EXERCISES -
[a] Answer these questions from the post about the mushroom hunt on the arbutus bluff:
(i) What does the arbutus tree shed every year?
(ii) How old is Silas?
(iii) Which two kinds of mushrooms filled the paper bag?
[b] Carry on the post about the mushroom hunt on the arbutus bluff, starting after its final sentence.

Ann and Rica’s Excellent Adventure

We’re expecting a bit of snow tonight (a dusting, really), and temperatures are set to drop, so I decided to go out for my annual foray on a nearby moss bluff—several tiers of bluff, actually—where I usually find a few of my Cortinarius dyers. This is part of the “arbutus belt,” a narrow area at a consistent elevation where the conditions are right for the arbutus tree (Arbutus menziesii, also known as madrone). Arbutus wood is iron-hard, and it sheds its paper-like bark each year. These trees resist domestication and are quite picky about where they’ll take root, so I consider myself fortunate to be living among them.

Arbutus bluff

Knowing this hike would involve a bit of a climb, I left Silas, our 12-year-old Golden, behind, as it would have been too much for him. Instead, I invited Rica, our Border Collie mutt, to join me—nothing is too much for her!

I could hear the dermocybes calling, and sure enough, it wasn’t long before I found these little guys camouflaged among the dried leaves.

Cortinarius smithii

We clambered over moss-covered rocks, sweeping back and forth across the bluffs, and soon my little brown paper bag was full, of both the yellow-gilled and red-gilled beauties, and I had to start on another bag.

DATA PROVIDED -
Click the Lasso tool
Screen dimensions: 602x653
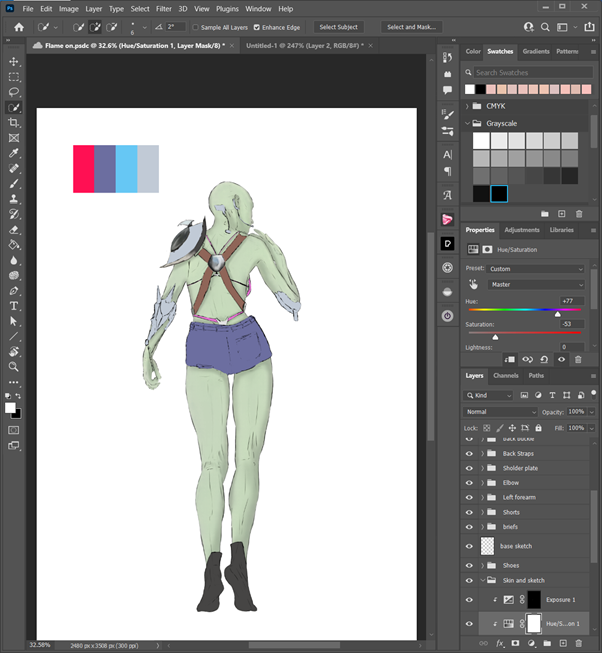coord(14,91)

OUTPUTS FOR THE TASKS -
[a]
(i) Its paper-like bark.
(ii) 12 years old.
(iii) Yellow-gilled and red-gilled ones.

[b]
Yellow-gilled DermocybeCortinarius smithii

Along the way I found a few clumps of orange coral, Ramaria gelatinosum, which only added to the excitement.

Ramaria largentii

It’s probably just as well Silas wasn’t along with us, as he would have been unable to tear himself away from these two discoveries: bones cleaned down to the bone (probably by coyotes) and a nice pile of elk poo (recognized by its large size and the distinctive “thumbprint” in each nugget).

Bones

 After two hours of foraging, it was time to return home. But wait—Rica found some excitement of her own! The squirrel teased and chattered and eventually made its way down the other side of the tree. Rica’s doggy brain forgot about it immediately, happy to move on to other discoveries.

Rica trees a squirrel

A perfect afternoon, evidenced by this view of Mixal Lake on our way down to the road and back home.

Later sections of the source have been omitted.